Please arrange every line of the records below as a Markdown table with two columns, "Row" and "Line", numbering the rows and omitting blank lines. Keep the pictures out of the table.

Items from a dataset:

▬▬▬

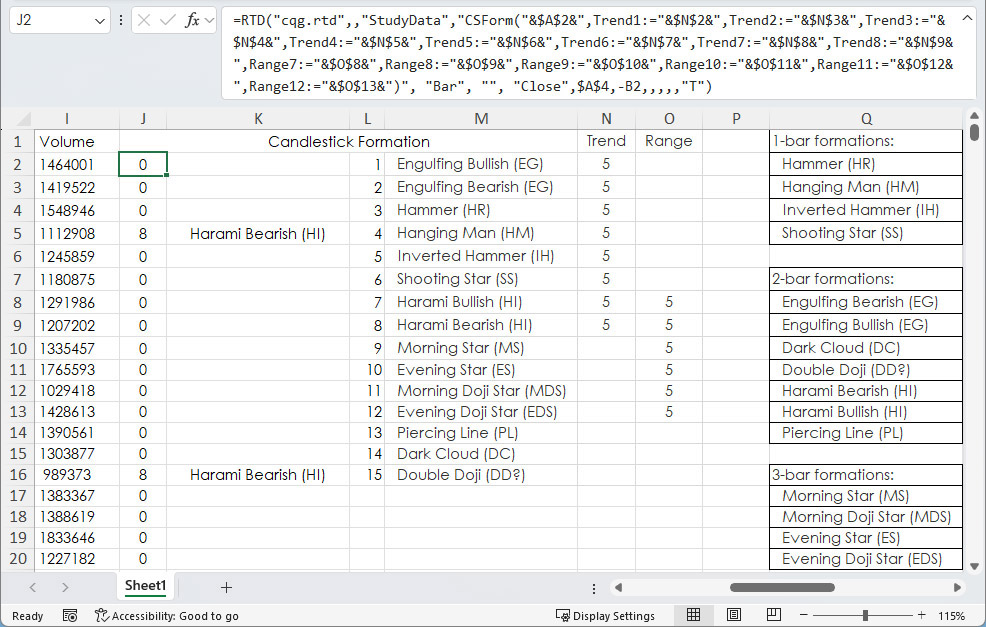Click the macro recording icon in status bar
The height and width of the screenshot is (627, 986).
(70, 616)
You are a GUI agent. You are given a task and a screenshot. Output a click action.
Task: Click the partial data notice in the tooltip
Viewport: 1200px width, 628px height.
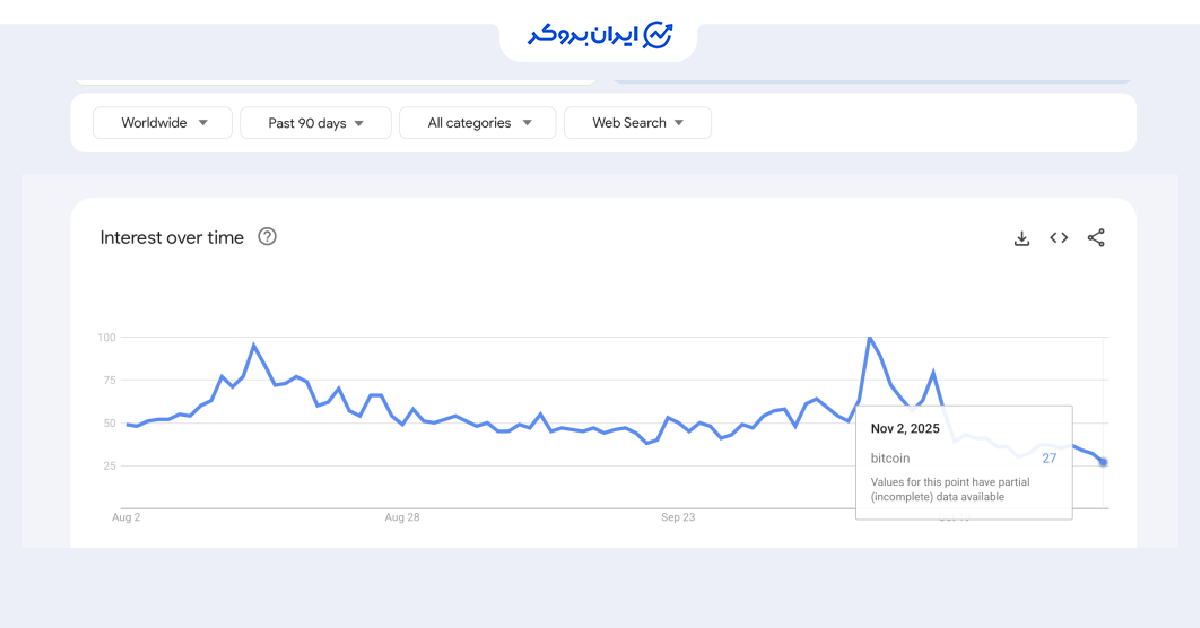[949, 488]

▬▬▬

*Solution*:
| Row | Line |
|---|---|
| 1 | Click the macro recording icon in status bar |
| 2 | The height and width of the screenshot is (627, 986). |
| 3 | (70, 616) |
| 4 | You are a GUI agent. You are given a task and a screenshot. Output a click action. |
| 5 | Task: Click the partial data notice in the tooltip |
| 6 | Viewport: 1200px width, 628px height. |
| 7 | [949, 488] |